- Your instructions -
Restate word for word the entries below, starting with the line with "This screenshot has height=321, width=600." and continuing through the line with "Task: Click the 检查标题 input field". Include both of those lines and no others.

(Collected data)
----

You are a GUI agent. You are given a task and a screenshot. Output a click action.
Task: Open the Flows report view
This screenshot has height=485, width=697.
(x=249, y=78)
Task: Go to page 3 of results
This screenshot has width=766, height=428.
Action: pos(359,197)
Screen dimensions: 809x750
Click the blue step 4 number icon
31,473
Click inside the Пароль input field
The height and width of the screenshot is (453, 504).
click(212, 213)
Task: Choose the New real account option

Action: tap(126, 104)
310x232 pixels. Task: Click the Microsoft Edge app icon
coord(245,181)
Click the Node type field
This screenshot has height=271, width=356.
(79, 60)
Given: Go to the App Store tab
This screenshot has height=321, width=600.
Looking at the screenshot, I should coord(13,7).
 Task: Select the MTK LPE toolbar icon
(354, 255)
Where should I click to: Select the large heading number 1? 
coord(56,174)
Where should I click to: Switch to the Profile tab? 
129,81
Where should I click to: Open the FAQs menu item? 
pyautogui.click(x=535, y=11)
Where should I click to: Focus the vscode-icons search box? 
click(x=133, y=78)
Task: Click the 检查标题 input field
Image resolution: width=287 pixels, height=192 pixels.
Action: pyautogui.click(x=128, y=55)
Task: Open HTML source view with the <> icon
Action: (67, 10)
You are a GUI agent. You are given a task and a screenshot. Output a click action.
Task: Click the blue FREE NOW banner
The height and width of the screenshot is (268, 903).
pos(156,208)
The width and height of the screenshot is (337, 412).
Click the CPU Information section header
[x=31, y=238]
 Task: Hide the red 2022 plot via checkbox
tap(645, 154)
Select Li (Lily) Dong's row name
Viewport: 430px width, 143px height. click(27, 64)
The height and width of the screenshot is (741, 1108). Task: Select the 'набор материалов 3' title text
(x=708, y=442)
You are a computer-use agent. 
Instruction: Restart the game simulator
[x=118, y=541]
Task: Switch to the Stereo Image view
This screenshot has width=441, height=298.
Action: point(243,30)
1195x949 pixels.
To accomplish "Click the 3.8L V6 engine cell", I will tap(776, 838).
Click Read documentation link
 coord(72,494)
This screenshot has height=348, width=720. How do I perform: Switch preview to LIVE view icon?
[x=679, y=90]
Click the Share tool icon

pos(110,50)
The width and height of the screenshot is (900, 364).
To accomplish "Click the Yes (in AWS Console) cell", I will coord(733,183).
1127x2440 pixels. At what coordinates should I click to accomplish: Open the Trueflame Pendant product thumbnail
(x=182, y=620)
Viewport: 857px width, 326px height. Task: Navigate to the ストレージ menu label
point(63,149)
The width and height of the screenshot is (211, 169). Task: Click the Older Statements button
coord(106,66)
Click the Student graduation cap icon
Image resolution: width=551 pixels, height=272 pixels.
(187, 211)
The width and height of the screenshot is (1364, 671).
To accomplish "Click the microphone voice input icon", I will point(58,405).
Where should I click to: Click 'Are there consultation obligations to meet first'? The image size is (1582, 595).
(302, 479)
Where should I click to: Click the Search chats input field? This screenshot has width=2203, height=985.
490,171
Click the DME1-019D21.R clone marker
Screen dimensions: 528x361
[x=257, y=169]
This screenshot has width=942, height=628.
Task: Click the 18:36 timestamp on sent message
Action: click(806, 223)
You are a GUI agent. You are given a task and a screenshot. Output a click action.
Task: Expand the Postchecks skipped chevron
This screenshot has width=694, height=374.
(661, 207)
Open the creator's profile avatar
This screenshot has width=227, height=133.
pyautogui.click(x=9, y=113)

----

- Reply to the task -
This screenshot has height=321, width=600.
Looking at the screenshot, I should coord(13,7).
 Task: Select the MTK LPE toolbar icon
(354, 255)
Where should I click to: Select the large heading number 1? 
coord(56,174)
Where should I click to: Switch to the Profile tab? 
129,81
Where should I click to: Open the FAQs menu item? 
pyautogui.click(x=535, y=11)
Where should I click to: Focus the vscode-icons search box? 
click(x=133, y=78)
Task: Click the 检查标题 input field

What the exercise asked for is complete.